» PROBLEM TO SOLVE:
Type out each entry exactly.

» SOURCE DATA:
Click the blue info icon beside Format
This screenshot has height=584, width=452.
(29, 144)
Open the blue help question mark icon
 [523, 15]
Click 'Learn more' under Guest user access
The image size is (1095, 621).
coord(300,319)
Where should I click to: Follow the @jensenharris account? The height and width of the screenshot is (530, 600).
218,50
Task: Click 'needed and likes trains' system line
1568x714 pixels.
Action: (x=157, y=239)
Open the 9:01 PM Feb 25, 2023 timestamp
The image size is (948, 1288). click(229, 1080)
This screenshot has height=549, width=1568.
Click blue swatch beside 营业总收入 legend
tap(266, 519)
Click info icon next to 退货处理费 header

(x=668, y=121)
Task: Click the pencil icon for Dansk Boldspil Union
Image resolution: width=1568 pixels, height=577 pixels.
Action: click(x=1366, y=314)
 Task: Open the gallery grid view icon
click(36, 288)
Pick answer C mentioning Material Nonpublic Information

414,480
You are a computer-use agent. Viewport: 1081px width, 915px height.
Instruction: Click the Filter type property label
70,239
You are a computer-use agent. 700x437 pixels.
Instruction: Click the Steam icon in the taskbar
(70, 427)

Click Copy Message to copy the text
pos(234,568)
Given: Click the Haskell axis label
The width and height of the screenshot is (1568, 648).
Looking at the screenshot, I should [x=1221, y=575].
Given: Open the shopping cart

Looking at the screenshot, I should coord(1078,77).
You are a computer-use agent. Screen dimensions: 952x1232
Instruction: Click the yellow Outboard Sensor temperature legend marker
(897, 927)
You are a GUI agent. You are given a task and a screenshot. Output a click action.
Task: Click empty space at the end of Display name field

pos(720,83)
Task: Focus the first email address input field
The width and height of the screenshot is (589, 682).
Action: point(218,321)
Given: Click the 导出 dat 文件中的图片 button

» EXERCISE RESPONSE:
Click the blue info icon beside Format
This screenshot has height=584, width=452.
(29, 144)
Open the blue help question mark icon
 [523, 15]
Click 'Learn more' under Guest user access
The image size is (1095, 621).
coord(300,319)
Where should I click to: Follow the @jensenharris account? The height and width of the screenshot is (530, 600).
218,50
Task: Click 'needed and likes trains' system line
1568x714 pixels.
Action: (x=157, y=239)
Open the 9:01 PM Feb 25, 2023 timestamp
The image size is (948, 1288). click(229, 1080)
This screenshot has height=549, width=1568.
Click blue swatch beside 营业总收入 legend
tap(266, 519)
Click info icon next to 退货处理费 header

(x=668, y=121)
Task: Click the pencil icon for Dansk Boldspil Union
Image resolution: width=1568 pixels, height=577 pixels.
Action: click(x=1366, y=314)
 Task: Open the gallery grid view icon
click(36, 288)
Pick answer C mentioning Material Nonpublic Information

414,480
You are a computer-use agent. Viewport: 1081px width, 915px height.
Instruction: Click the Filter type property label
70,239
You are a computer-use agent. 700x437 pixels.
Instruction: Click the Steam icon in the taskbar
(70, 427)

Click Copy Message to copy the text
pos(234,568)
Given: Click the Haskell axis label
The width and height of the screenshot is (1568, 648).
Looking at the screenshot, I should [x=1221, y=575].
Given: Open the shopping cart

Looking at the screenshot, I should coord(1078,77).
You are a computer-use agent. Screen dimensions: 952x1232
Instruction: Click the yellow Outboard Sensor temperature legend marker
(897, 927)
You are a GUI agent. You are given a task and a screenshot. Output a click action.
Task: Click empty space at the end of Display name field

pos(720,83)
Task: Focus the first email address input field
The width and height of the screenshot is (589, 682).
Action: point(218,321)
Given: Click the 导出 dat 文件中的图片 button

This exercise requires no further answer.